Он давно не был тут и даже в близлежащем Граубрюккене, где когда-то жили его родители. С тех пор как они умерли, его ничто уже не связывало с этими краями. Слева и справа вдоль центральной улицы высились огромные новые здания, и улица тоже показалась ему незнакомой. Лишь когда за поворотом открылась лежащая в излучине Заале деревенька с церквушкой и низкими домиками под островерхими крышами, он узнал родные места.
Теперь здесь вовсю кипела жизнь. Несмотря на ранний час, мчались грузовики, ехали закутанные велосипедисты, борясь с ледяным январским ветром, попадались и пешеходы. Источником всей жизни здесь, несомненно, был комбинат.
Наконец он добрался до железных ворот, и вахтер занес его в списки посетителей. До времени, назначенного секретарем парткома, оставался еще час, и он решил повидать своих прежних друзей. По крайней мере Штейнхауэра он надеялся застать в редакции.
И не ошибся. Постучав в дверь, он услышал в ответ знакомый голос.
Ахим был один в комнате. Он сидел, склонившись над письменным столом, заставленным обычными для любого учреждения предметами: телефон, календарь, стопка бумаг. Вооружившись строкомером, линейкой и карандашом, Ахим монтировал первую страницу — это Франк увидел по наклеенному на листе заголовку: «Факел». Отдельно, на гранках он подсчитывал строки, отчеркивал жирными штрихами колонки в какой-то статье.
Ахим, погруженный в работу, хотя и ответил на приветствие Франка, но не узнал его; лишь когда в комнате воцарилось молчание, он поднял голову.
— Я вас слушаю.
Вошедший был ему не знаком, хотя… Нет, где-то он его видел. Но где? Незнакомец был в пальто, в шапке, надвинутой почти на глаза, на заиндевевших от мороза усах и бороде блестели капли… Нет, он не мог вспомнить.
Франка эта сцена забавляла. Он с трудом подавил усмешку, расстегнул воротник и снял шапку.
— Вы, — произнес он, делая ударение на «вы», — вы меня не…
В этот момент Ахим узнал его. Хотя он уже слышал, что Люттер переведен с факультета журналистики в редакцию «Вархайт», даже читал несколько его статей в областной газете он никак не ожидал увидеть его сейчас перед собой.
— Франк… — произнес он и встал, отодвинув бумаги, — Франк, прости, не узнал тебя, я и представить себе не мог… — «Ты ужасно изменился», — хотел он добавить, но не добавил.
Франк сунул перчатки в карман, снял пальто, повесил его на свободный стул. Он почувствовал, что его встретили с некоторой прохладцей, во всяком случае, не так, как он это себе представлял. В чем тут дело? В том, что они много лет не виделись, а может, воспоминания о прошлом не были так уж лучезарны, как ему бы хотелось? Но он все же раскрыл Штейнхауэру свои объятия и сказал:
— Давай-ка, друг, обнимемся по старой памяти. Как видишь, жив еще курилка, А теперь, я думаю, мы часто будем встречаться.

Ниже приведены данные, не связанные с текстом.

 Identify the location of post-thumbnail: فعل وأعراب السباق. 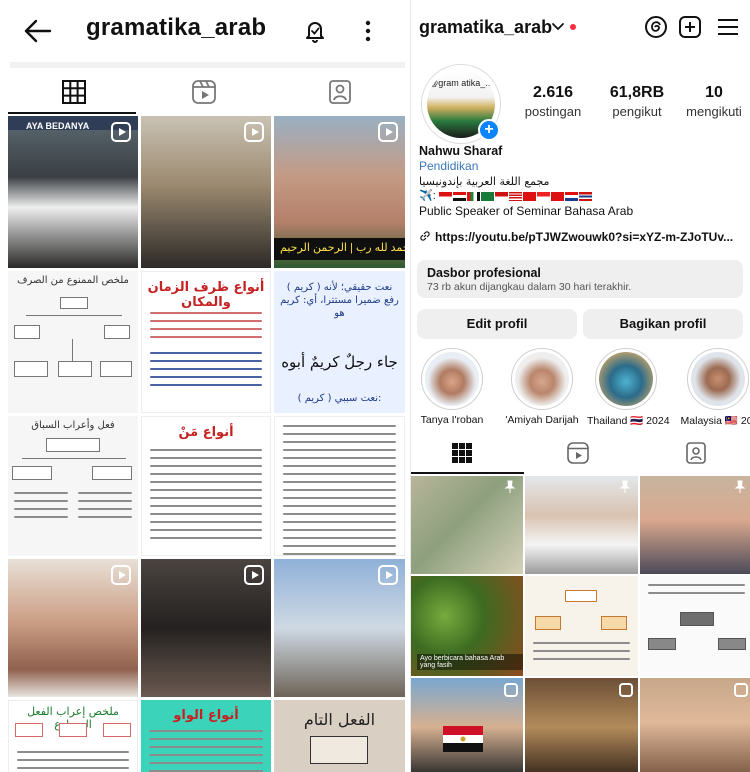
(73, 486).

Нет, Ахим не упал со слезами умиления ему на грудь, однако он не видел причины, почему бы ему наконец со всей сердечностью не поприветствовать старого друга.
Сто пятая история Уленшпигеля рассказывает о том, как по приказу магдебургского епископа он зажег огонь, который обратил в пепел самого епископа.
В Магдебурге был некий епископ Людвиг, предшественнику которого служил Уленшпигель. Когда однажды Уленшпигель снова появился на магдебургской земле, епископ приказал своим слугам разыскать его. Он как раз к этому времени закончил строительство нового роскошного дворца возле Грицене, где много лет трудились крепостные и батраки со всей округи. Сотни людей погибли, не выдержав непосильного труда. Их вдовы и сироты рассказали Уленшпигелю о своих бедах. Селения опустели, крестьяне изнемогали под тяжестью непосильных налогов.
Уленшпигель явился на зов. Дело было как раз на масленицу, и епископ объявил, что хочет отпраздновать новоселье в носом роскошном замке и созвать всю саксонскую знать из близлежащих мест.
«Есть обычай на масленицу, — сказал епископ, — чтобы мы, дети божьи, с веселием и танцами прощались со всяким обжорством и чревоугодием. Ты много ездил по свету, сейчас прибыл к нам из Рима, и ты поможешь нам устроить так, чтобы на праздник наш замок и ночью сиял и сверкал, чтобы в нем было светло, как днем, и тепло, как летом. Но на следующий день, в первый день поста, все должно снова погрузиться в холод и мрак, чтобы не кощунствовали мы перед богом. «Memento quia pulvis es et in pulverem reverteris, — добавил епископ. — Помни, что ты прах и в прах возвратишься».